In this way, we can take all of our needs to the River of Willingness.

Imagine it as a flow of energy, the abundant energy of Love. This is the true nature of the universe. We would not be here today if we were not given everything we need to meet our needs. This is a truism.

The world is full of infinite ways to meet our needs and we are born with the capacity to meet our needs. If something emerges into being that is not capable of meeting its needs, it will die or disappear from existence. This is also a truism.

So, the very fact that you exist, that you are alive, and that you have a need, automatically means that the universe has a way to meet that need.

Sometimes it’s difficult to access the River of Willingness when we are deep in a story of scarcity, and an energy of fear, lack, and deficit. Our needs are not being met and we may be in deep pain and suffering. We may feel rage and feel powerless to meet our needs, yet if we have a willingness to be present with that, if that is all we are capable of being present to in that moment, even that willingness will begin to open us up to a strategy in which our needs can and will be met.

This is not a black and white view of the world. I am not suggesting in any way that “positive thinking” or “getting a better attitude” is all you need to do, and then everything will work out perfectly. Finding your way to the River of Willingness and then to the right place where your needs can be met may take time and a lot of courage and perseverance. The point is that if you open yourself up to your experience and trust that you will find a strategy that meets your needs, you will find one in a matter of time.

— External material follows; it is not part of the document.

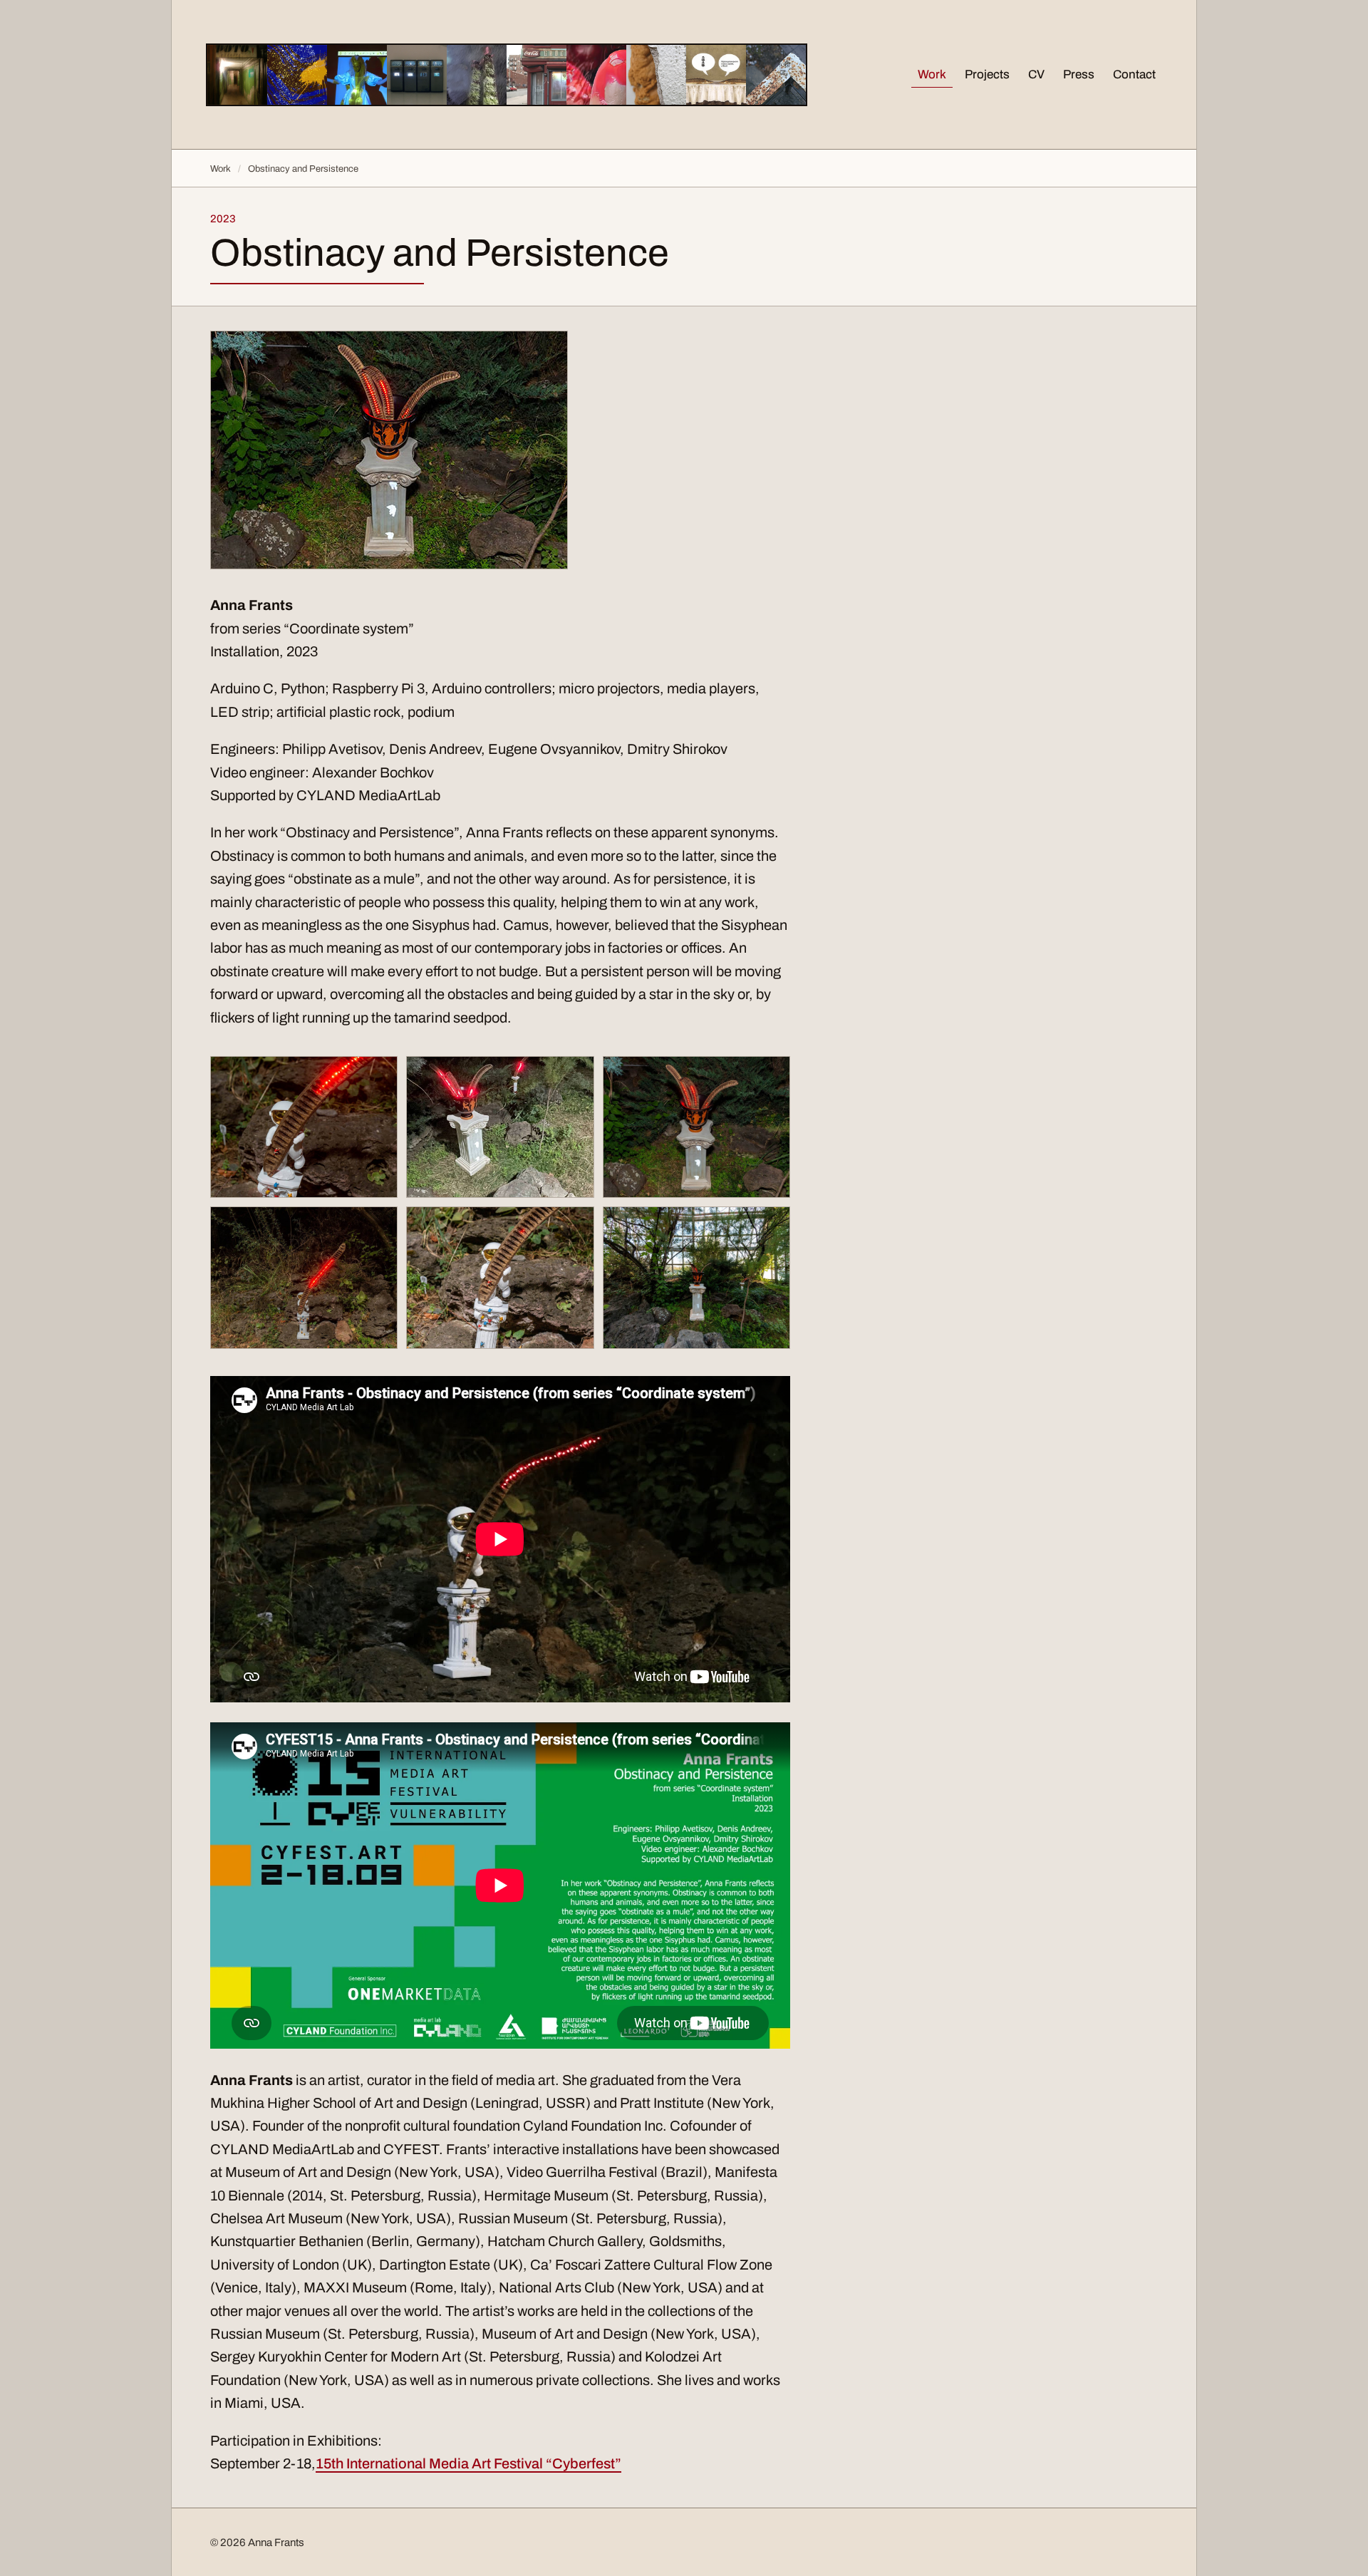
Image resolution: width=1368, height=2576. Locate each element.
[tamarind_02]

If you need honesty and are in a relationship where that need is not being met, you may decide to let that relationship flow right on out of your life.

The River of Willingness does not ask us to sacrifice our needs, especially when they are non-negotiable, but it does require us to be responsible, to empower ourselves, and to find solutions and strategies to meet those needs, but the more we are coming from an energy of love and trust, openness, willingness, and abundance, the more we will know when it’s time to surrender and let go, and when it is time to take action.

Life, itself, flows like the River of Willingness. We have days when we’re fully energized, hopeful, and enthusiastic. We can easily make things happen and enjoy life. Other days, it takes all our willpower to get out of bed. I invite you to stay open to it all.